Oh, please, to you maybe it was not. It was extremely offensive for some of us and shame on you for labeling those who felt offended as "troublemakers". If the OP had a problem with the audience's etiquette, he should have refrained from assigning the blame because he identified those in question as being part of a specific ethnicity. Beside, his issues were with lack of etiquette, usually displayed by all kinds of audiences.

If it wasn't racist, it was ignorant. He wasn't overwhelmed by culture shock, even if you'd like to make it sound that was the issue.

If you were not offended by it, you have no right to say I shouldn't and that I also shouldn't bring up my concerns.


Listen, I don't take my clothes off for anyone, even if it is "artistic". - JANICE

DAME Profile Photo
DAME
#73Audience behavior at Evita. ( especially with the Latin community)
Posted: 3/13/12 at 7:17pm

I am labeling YOU a troublemaker. Not anyone else who might have been offended. YOU. And maybe two or three people who didn't really have much to say other than get in on the game of attacking someone. But most especially... YOU! Are we clear now? Notice everyone else having a intelligent discussion? You should read it. Maybe you can learn something.

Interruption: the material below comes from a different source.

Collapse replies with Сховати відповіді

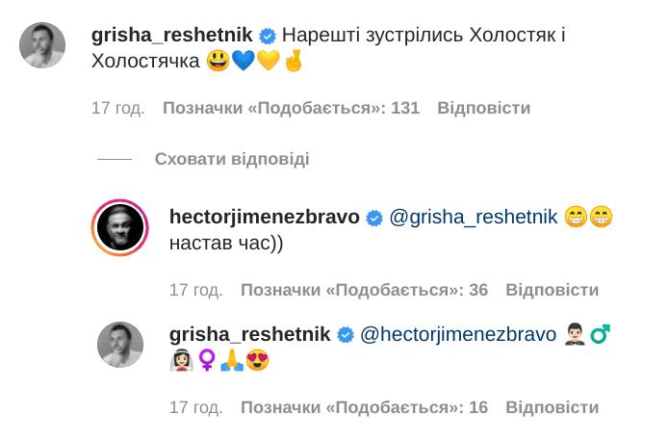pos(232,159)
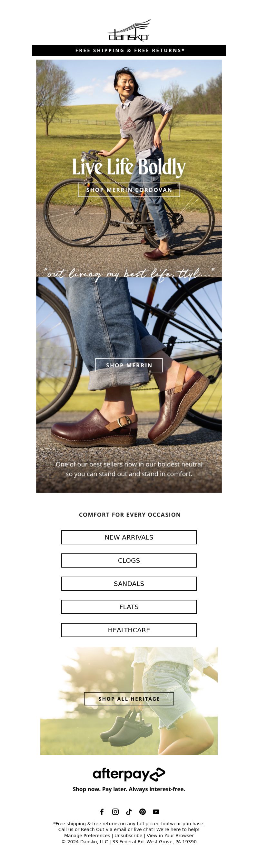The width and height of the screenshot is (258, 862).
Task: Click the Unsubscribe link
Action: pyautogui.click(x=128, y=835)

HUSSY POWER! ------ HUSSY POWER!
Updated On: 3/13/12 at 07:17 PM

blaxx Profile Photo
blaxx
#74Audience behavior at Evita. ( especially with the Latin community)
Posted: 3/13/12 at 7:21pm

You know, I'm sorry that you have to go that way. What part of what I have said has been label as such by you? The real problem here is that YOU didn't find it offensive - taking away the issue a lot of us had with the negative connotation the OP had regarding Latino audiences at Evita.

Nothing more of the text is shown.